* Stated goal
Convert the items below into a JSON list of strings, with one string for each line and no strings for blank lines.

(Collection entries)
[BEGIN]
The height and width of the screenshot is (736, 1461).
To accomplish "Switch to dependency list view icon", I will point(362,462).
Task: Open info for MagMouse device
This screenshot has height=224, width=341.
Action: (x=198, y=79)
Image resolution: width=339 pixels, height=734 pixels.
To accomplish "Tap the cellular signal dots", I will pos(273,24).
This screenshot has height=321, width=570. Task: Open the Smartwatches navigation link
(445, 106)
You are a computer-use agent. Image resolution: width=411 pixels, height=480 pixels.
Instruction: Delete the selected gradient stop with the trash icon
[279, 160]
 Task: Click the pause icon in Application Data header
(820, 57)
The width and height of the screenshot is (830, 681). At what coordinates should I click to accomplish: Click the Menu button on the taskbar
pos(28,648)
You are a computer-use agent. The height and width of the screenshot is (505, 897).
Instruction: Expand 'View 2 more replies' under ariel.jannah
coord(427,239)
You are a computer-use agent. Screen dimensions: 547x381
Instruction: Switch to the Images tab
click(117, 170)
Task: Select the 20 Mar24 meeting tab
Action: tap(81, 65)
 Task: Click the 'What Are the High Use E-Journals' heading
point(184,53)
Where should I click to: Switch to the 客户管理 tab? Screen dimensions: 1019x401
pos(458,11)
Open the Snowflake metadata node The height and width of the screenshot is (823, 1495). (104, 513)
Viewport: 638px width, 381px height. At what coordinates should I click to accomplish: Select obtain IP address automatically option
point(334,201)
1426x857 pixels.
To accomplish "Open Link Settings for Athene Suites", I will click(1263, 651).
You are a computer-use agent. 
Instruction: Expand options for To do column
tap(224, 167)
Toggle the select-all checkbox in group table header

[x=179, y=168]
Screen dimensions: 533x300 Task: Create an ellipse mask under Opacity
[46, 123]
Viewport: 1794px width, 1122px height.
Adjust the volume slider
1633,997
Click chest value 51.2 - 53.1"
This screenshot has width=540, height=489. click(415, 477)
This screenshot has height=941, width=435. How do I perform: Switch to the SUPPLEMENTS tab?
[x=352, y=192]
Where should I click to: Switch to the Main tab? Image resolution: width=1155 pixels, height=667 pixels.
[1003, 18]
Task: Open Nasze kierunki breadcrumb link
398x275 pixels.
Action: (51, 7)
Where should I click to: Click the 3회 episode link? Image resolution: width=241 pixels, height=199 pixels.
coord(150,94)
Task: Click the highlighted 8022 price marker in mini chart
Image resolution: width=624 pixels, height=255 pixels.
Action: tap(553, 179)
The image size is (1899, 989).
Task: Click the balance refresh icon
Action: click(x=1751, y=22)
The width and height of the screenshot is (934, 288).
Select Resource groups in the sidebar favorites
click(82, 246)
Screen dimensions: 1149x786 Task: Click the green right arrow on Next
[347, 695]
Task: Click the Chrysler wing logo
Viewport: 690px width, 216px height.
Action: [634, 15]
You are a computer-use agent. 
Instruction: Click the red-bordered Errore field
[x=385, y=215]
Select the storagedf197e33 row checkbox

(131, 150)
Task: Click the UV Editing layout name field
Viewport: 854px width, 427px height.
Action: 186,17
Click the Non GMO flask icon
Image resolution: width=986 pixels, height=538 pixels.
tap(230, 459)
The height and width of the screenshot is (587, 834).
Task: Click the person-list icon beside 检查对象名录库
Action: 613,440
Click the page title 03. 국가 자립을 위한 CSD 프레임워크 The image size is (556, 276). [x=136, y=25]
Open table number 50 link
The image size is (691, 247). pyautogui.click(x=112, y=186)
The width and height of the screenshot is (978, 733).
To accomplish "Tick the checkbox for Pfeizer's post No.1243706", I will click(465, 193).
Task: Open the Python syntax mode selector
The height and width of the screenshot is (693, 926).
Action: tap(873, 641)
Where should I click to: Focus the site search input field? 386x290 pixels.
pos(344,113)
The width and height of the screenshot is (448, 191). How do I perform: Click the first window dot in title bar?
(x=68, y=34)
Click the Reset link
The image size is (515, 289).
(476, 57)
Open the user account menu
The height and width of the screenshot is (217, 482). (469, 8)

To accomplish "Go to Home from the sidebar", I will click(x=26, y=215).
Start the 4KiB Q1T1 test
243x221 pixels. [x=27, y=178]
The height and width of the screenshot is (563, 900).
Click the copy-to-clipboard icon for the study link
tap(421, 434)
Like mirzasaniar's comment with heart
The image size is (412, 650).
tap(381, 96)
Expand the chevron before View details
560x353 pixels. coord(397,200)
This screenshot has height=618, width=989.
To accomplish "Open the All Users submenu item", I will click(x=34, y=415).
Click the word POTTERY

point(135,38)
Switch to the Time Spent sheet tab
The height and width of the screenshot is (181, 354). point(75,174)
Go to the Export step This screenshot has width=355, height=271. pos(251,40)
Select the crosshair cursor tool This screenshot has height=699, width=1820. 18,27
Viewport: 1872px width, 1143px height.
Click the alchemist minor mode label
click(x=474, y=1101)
[END]
* Task answer
[
  "The height and width of the screenshot is (736, 1461).",
  "To accomplish \"Switch to dependency list view icon\", I will point(362,462).",
  "Task: Open info for MagMouse device",
  "This screenshot has height=224, width=341.",
  "Action: (x=198, y=79)",
  "Image resolution: width=339 pixels, height=734 pixels.",
  "To accomplish \"Tap the cellular signal dots\", I will pos(273,24).",
  "This screenshot has height=321, width=570. Task: Open the Smartwatches navigation link",
  "(445, 106)",
  "You are a computer-use agent. Image resolution: width=411 pixels, height=480 pixels.",
  "Instruction: Delete the selected gradient stop with the trash icon",
  "[279, 160]",
  " Task: Click the pause icon in Application Data header",
  "(820, 57)",
  "The width and height of the screenshot is (830, 681). At what coordinates should I click to accomplish: Click the Menu button on the taskbar",
  "pos(28,648)",
  "You are a computer-use agent. The height and width of the screenshot is (505, 897).",
  "Instruction: Expand 'View 2 more replies' under ariel.jannah",
  "coord(427,239)",
  "You are a computer-use agent. Screen dimensions: 547x381",
  "Instruction: Switch to the Images tab",
  "click(117, 170)",
  "Task: Select the 20 Mar24 meeting tab",
  "Action: tap(81, 65)",
  " Task: Click the 'What Are the High Use E-Journals' heading",
  "point(184,53)",
  "Where should I click to: Switch to the 客户管理 tab? Screen dimensions: 1019x401",
  "pos(458,11)",
  "Open the Snowflake metadata node The height and width of the screenshot is (823, 1495). (104, 513)",
  "Viewport: 638px width, 381px height. At what coordinates should I click to accomplish: Select obtain IP address automatically option",
  "point(334,201)",
  "1426x857 pixels.",
  "To accomplish \"Open Link Settings for Athene Suites\", I will click(1263, 651).",
  "You are a computer-use agent. ",
  "Instruction: Expand options for To do column",
  "tap(224, 167)",
  "Toggle the select-all checkbox in group table header",
  "[x=179, y=168]",
  "Screen dimensions: 533x300 Task: Create an ellipse mask under Opacity",
  "[46, 123]",
  "Viewport: 1794px width, 1122px height.",
  "Adjust the volume slider",
  "1633,997",
  "Click chest value 51.2 - 53.1\"",
  "This screenshot has width=540, height=489. click(415, 477)",
  "This screenshot has height=941, width=435. How do I perform: Switch to the SUPPLEMENTS tab?",
  "[x=352, y=192]",
  "Where should I click to: Switch to the Main tab? Image resolution: width=1155 pixels, height=667 pixels.",
  "[1003, 18]",
  "Task: Open Nasze kierunki breadcrumb link",
  "398x275 pixels.",
  "Action: (51, 7)",
  "Where should I click to: Click the 3회 episode link? Image resolution: width=241 pixels, height=199 pixels.",
  "coord(150,94)",
  "Task: Click the highlighted 8022 price marker in mini chart",
  "Image resolution: width=624 pixels, height=255 pixels.",
  "Action: tap(553, 179)",
  "The image size is (1899, 989).",
  "Task: Click the balance refresh icon",
  "Action: click(x=1751, y=22)",
  "The width and height of the screenshot is (934, 288).",
  "Select Resource groups in the sidebar favorites",
  "click(82, 246)",
  "Screen dimensions: 1149x786 Task: Click the green right arrow on Next",
  "[347, 695]",
  "Task: Click the Chrysler wing logo",
  "Viewport: 690px width, 216px height.",
  "Action: [634, 15]",
  "You are a computer-use agent. ",
  "Instruction: Click the red-bordered Errore field",
  "[x=385, y=215]",
  "Select the storagedf197e33 row checkbox",
  "(131, 150)",
  "Task: Click the UV Editing layout name field",
  "Viewport: 854px width, 427px height.",
  "Action: 186,17",
  "Click the Non GMO flask icon",
  "Image resolution: width=986 pixels, height=538 pixels.",
  "tap(230, 459)",
  "The height and width of the screenshot is (587, 834).",
  "Task: Click the person-list icon beside 检查对象名录库",
  "Action: 613,440",
  "Click the page title 03. 국가 자립을 위한 CSD 프레임워크 The image size is (556, 276). [x=136, y=25]",
  "Open table number 50 link",
  "The image size is (691, 247). pyautogui.click(x=112, y=186)",
  "The width and height of the screenshot is (978, 733).",
  "To accomplish \"Tick the checkbox for Pfeizer's post No.1243706\", I will click(465, 193).",
  "Task: Open the Python syntax mode selector",
  "The height and width of the screenshot is (693, 926).",
  "Action: tap(873, 641)",
  "Where should I click to: Focus the site search input field? 386x290 pixels.",
  "pos(344,113)",
  "The width and height of the screenshot is (448, 191). How do I perform: Click the first window dot in title bar?",
  "(x=68, y=34)",
  "Click the Reset link",
  "The image size is (515, 289).",
  "(476, 57)",
  "Open the user account menu",
  "The height and width of the screenshot is (217, 482). (469, 8)",
  "To accomplish \"Go to Home from the sidebar\", I will click(x=26, y=215).",
  "Start the 4KiB Q1T1 test",
  "243x221 pixels. [x=27, y=178]",
  "The height and width of the screenshot is (563, 900).",
  "Click the copy-to-clipboard icon for the study link",
  "tap(421, 434)",
  "Like mirzasaniar's comment with heart",
  "The image size is (412, 650).",
  "tap(381, 96)",
  "Expand the chevron before View details",
  "560x353 pixels. coord(397,200)",
  "This screenshot has height=618, width=989.",
  "To accomplish \"Open the All Users submenu item\", I will click(x=34, y=415).",
  "Click the word POTTERY",
  "point(135,38)",
  "Switch to the Time Spent sheet tab",
  "The height and width of the screenshot is (181, 354). point(75,174)",
  "Go to the Export step This screenshot has width=355, height=271. pos(251,40)",
  "Select the crosshair cursor tool This screenshot has height=699, width=1820. 18,27",
  "Viewport: 1872px width, 1143px height.",
  "Click the alchemist minor mode label",
  "click(x=474, y=1101)"
]